The pharmaceutical business has been profoundly hampered by a ubiquitous and unexpected obstacles; the way it draws its chemical compounds. Scientists, patent agents and business decision makers from R&D, safety, and in-licensing are locked into a world of 2D atom and bond and Markush representations of the molecular structure of compounds.
Biological targets do not recognise a drug’s structural make-up. They respond instead to the properties around the drug that are generated by the structure. We can now generate and compare these property fields and show how they alone eliminate the largest impediments to drug discovery – the time and cost of evaluating activity and the serendipity involved in jumping from one chemical class to another for resolving patent issues, biological cross-reactions, ADMET and alternative clinical applications.
In the pharmaceutical world, scientists routinely use 2D structural likeness to indicate similar biological action. 2D ‘atom and bond’ representation such as those shown in Figure 1 are, after all, the de facto language of chemistry. So why question the authority of this representation after applying it for so long on all aspects of drug discovery from activity enhancement to toxicity and from patent application to safety issues?
The reason is simple – it has a serious limitation that inhibits our ability to discover, protect and bring to market new drugs. That limitation is familiar to most chemists. We have known for many years that very different structures can act at the same biological target to effect the same biological action. The obvious conclusion must be that chemical structure – atoms linked by bonds – is not what is recognised by a biological target.

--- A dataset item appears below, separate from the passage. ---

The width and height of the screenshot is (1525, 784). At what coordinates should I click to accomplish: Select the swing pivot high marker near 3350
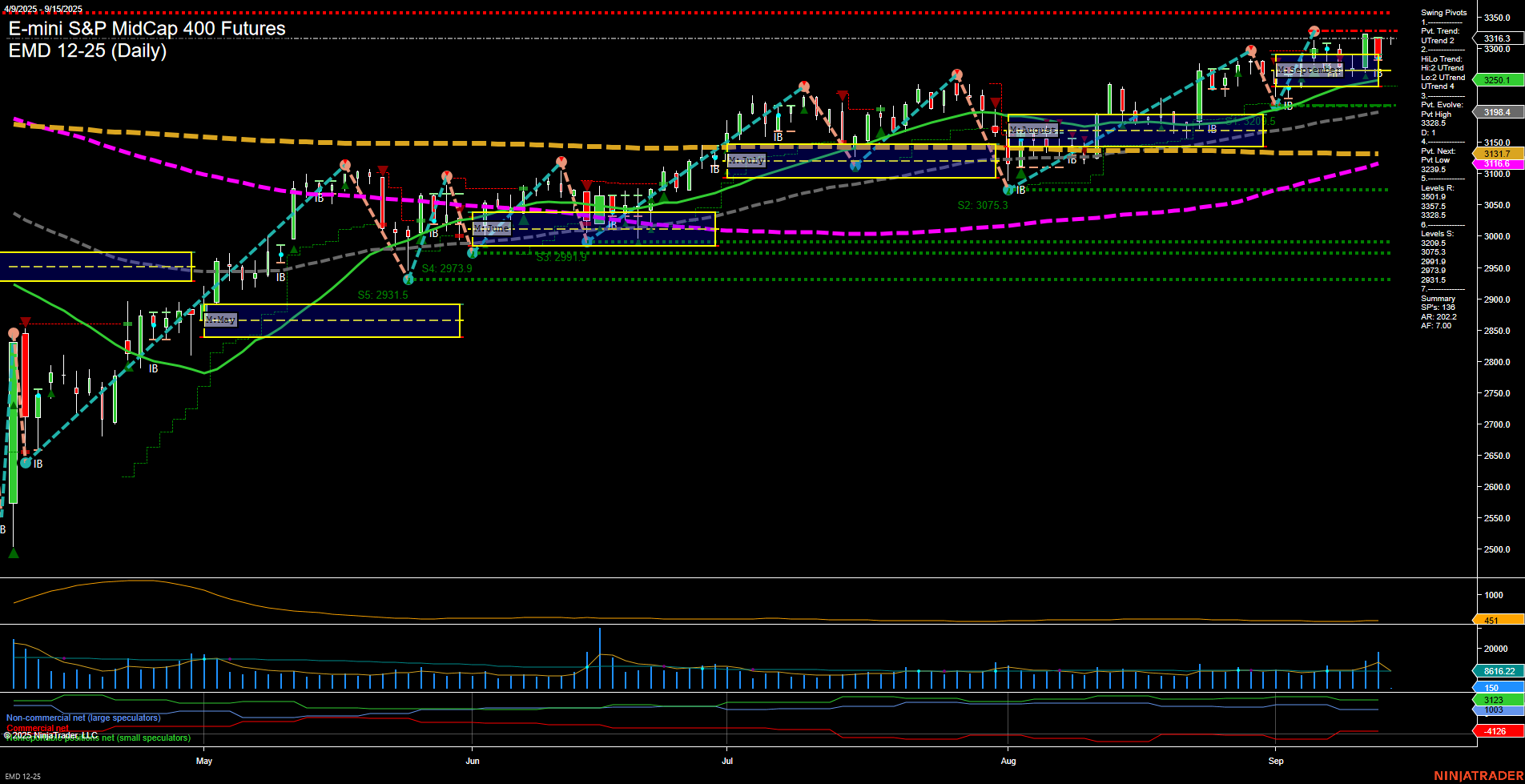pos(1314,30)
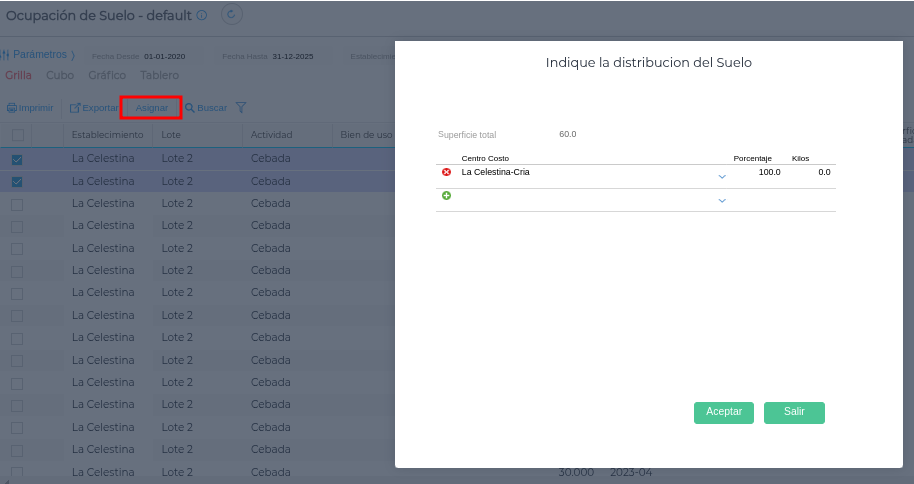This screenshot has height=484, width=914.
Task: Click the Aceptar button
Action: pyautogui.click(x=723, y=412)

Molecule A and molecule B in Figure 1 bear no structural relationship to one other and yet molecule B mimics molecule A – both are able to occupy the same site on a common target (see Figure 4). The corollary is also often true; very closely related derivative structures regularly exhibit very diverse activities at a given target.
This inability of 2D structure to describe a compound’s activity has profound consequences. Chemists are routinely required to make ‘chemotype jumps’ to move from one chemical class, all members of which have one or more common structural features, to another. Such chemotype jumps are vital if structures are to be novel and patentable, if pre-clinical ADME (absorption, distribution, metabolism, and excretion), safety and toxicity problems are to be overcome and FDA requirements satisfied. It often takes chemists up to three years to make a single chemotype jump and the process is essentially serendipitous as the structure offers no clues as to the likely activity of the compounds. This obviously requires a huge investment in cost and time and there is always a risk that no such alternate chemotype with appropriate activity will be found.
Many chemotype jumps are required in the long haul from early hit to marketable drug. By the late 1980s, so costly and time-consuming had this process become that companies embraced the ideas of high throughput chemistry and screening in the hope that applying these parallel processes to tens of thousands of molecules, they would alleviate the ‘chemotype trap’. In the event, it not only reduced the chances of chemical novelty but left them to drown in a sea of irresolvable data.
The alternative to chemical structure
Before discussing how molecules recognise each other, we must remind ourselves that molecules are three-dimensional and exist in a specific shape (or conformation). To make matters more complex, most molecules change their shape and volume in nanoseconds. In this context the impression of a static regular structure given by the normal 2Drepresentations used by patent lawyers, in-licensing executives and other non-chemical sectors is positively misleading. In reality, the shape and volume changes provide the protein target with an exquisite means of selectivity, allowing it to pick out only one specific complementary shape when it combines with a drug or hormone.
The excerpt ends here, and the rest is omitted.